[We are pleased to have received the following press release from the Public Information Office of the Supreme Court of the United States.]
Matthew A. Axtell has been selected as the 2014-2015 Supreme Court Fellow assigned to the Federal Judicial Center. He comes to the Supreme Court Fellows Program from the New York University School of Law, where he served as the Samuel I. Golieb Fellow in Legal History for the 2013-2014 academic year.

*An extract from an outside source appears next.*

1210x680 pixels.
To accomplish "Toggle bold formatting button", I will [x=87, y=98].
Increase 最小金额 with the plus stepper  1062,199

The Supreme Court Fellows Program was created in 1973 by the late Chief Justice Warren E. Burger to provide promising individuals with a first-hand understanding of the federal government, in particular, the judicial branch. In the words of Chief Justice John G. Roberts, Jr., the program offers “a unique opportunity for exceptional individuals to contribute to the administration of justice at the national level.”
Each year fellows work with top officials in the judicial branch of government. With assignments at the Supreme Court, the Federal Judicial Center, the Administrative Office of the U. S. Courts, and the U. S. Sentencing Commission, fellows have been involved in various projects examining the federal judicial process and seeking, proposing, and implementing solutions to problems in the administration of justice.

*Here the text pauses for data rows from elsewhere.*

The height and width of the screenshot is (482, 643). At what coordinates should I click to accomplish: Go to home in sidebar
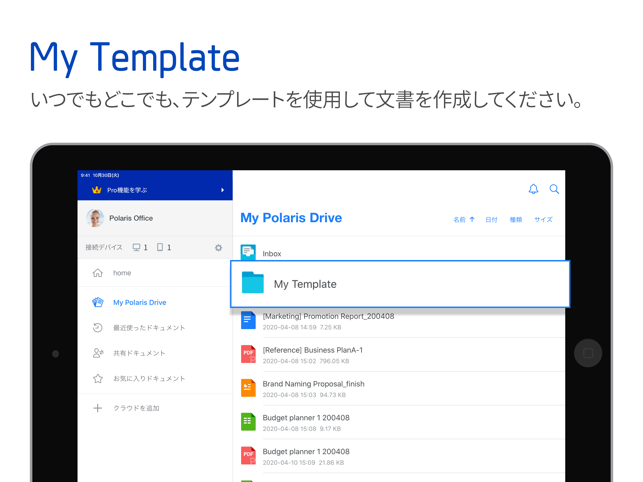click(x=121, y=273)
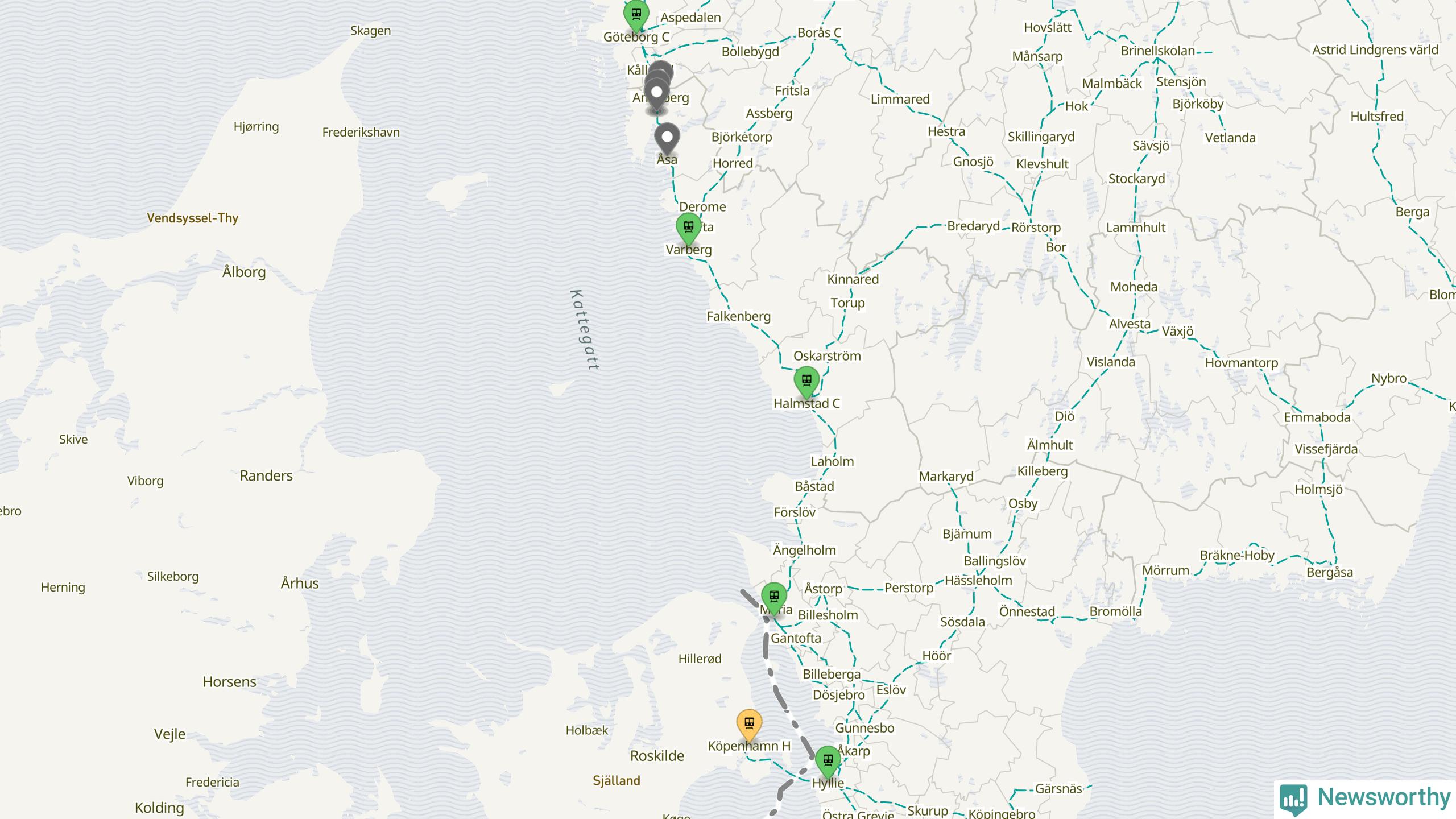Click the Falkenberg station label
The width and height of the screenshot is (1456, 819).
point(738,316)
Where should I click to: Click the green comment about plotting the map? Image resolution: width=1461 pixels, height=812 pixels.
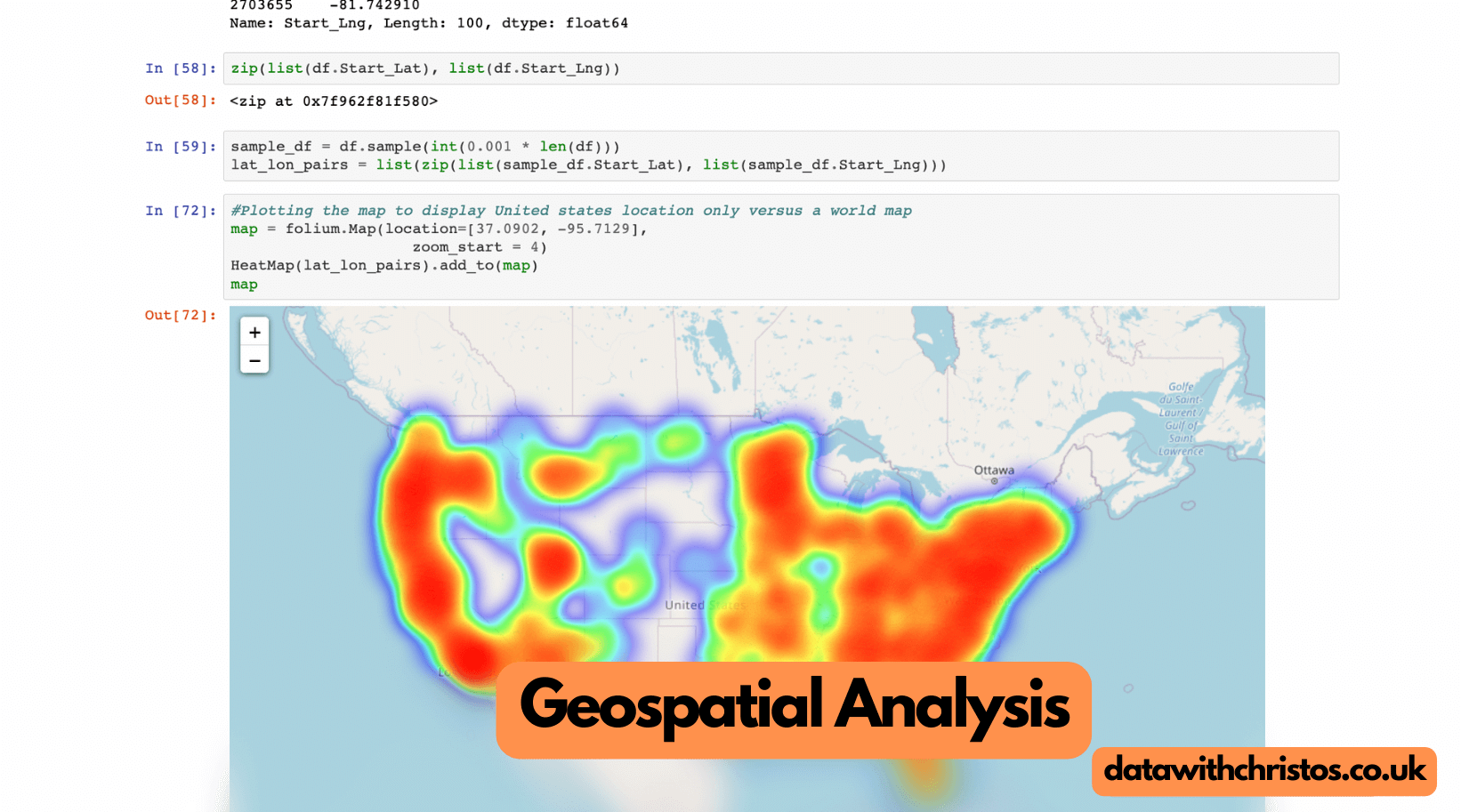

Axtell will spend his fellowship year in the History Division of the Federal Judicial Center. His fellowship begins in the fall.

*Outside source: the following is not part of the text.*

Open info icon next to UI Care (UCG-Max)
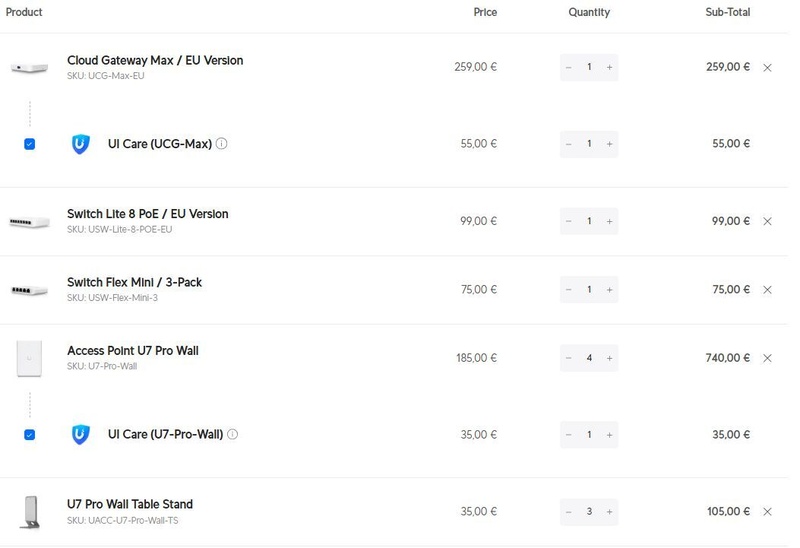 point(221,143)
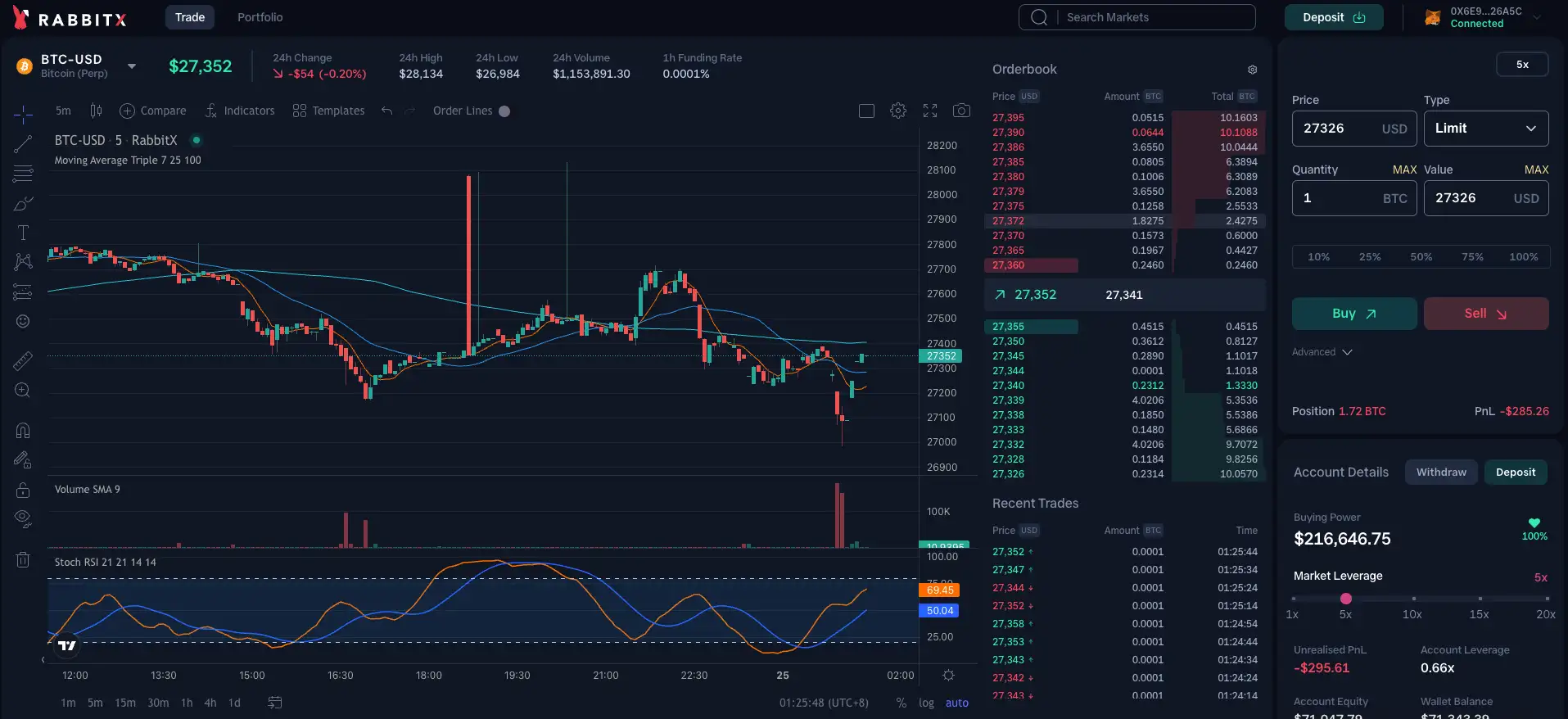
Task: Expand the Advanced order options
Action: pyautogui.click(x=1322, y=352)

Following law school, Axtell worked as an assistant counsel for environmental law for the U.S. Army Corps of Engineers and then as an environmental law associate for Vinson & Elkins LLP in Washington, D.C. Axtell is currently a doctoral candidate in Princeton University’s history department, focusing primarily on how legal concepts and actors have shaped, and been shaped by, markets, property relations, geography, and economic reasoning. He has published widely on issues of environmental law and American legal history and is the recipient of various research fellowships and grants including those from the Harvard Business School, the Smithsonian Institution, the Kentucky Historical Society, the Filson Historical Society, Indiana University, and the Institute for New Economic Thinking. In 2013, Axtell was named a William Nelson Cromwell Fellow by the American Society for Legal History and a Kathryn T. Preyer Scholar.
Axtell earned a B.A. in history, with highest honors, from the University of California at Berkeley in 1998, a J.D. from the University of Virginia School of Law in 2002, where he won the Traynor Price for Best Writing, and an M.A. in history from Princeton University, with distinction, in 2010.
The Supreme Court Fellows are selected by a commission composed of nine members selected by the Chief Justice of the United States.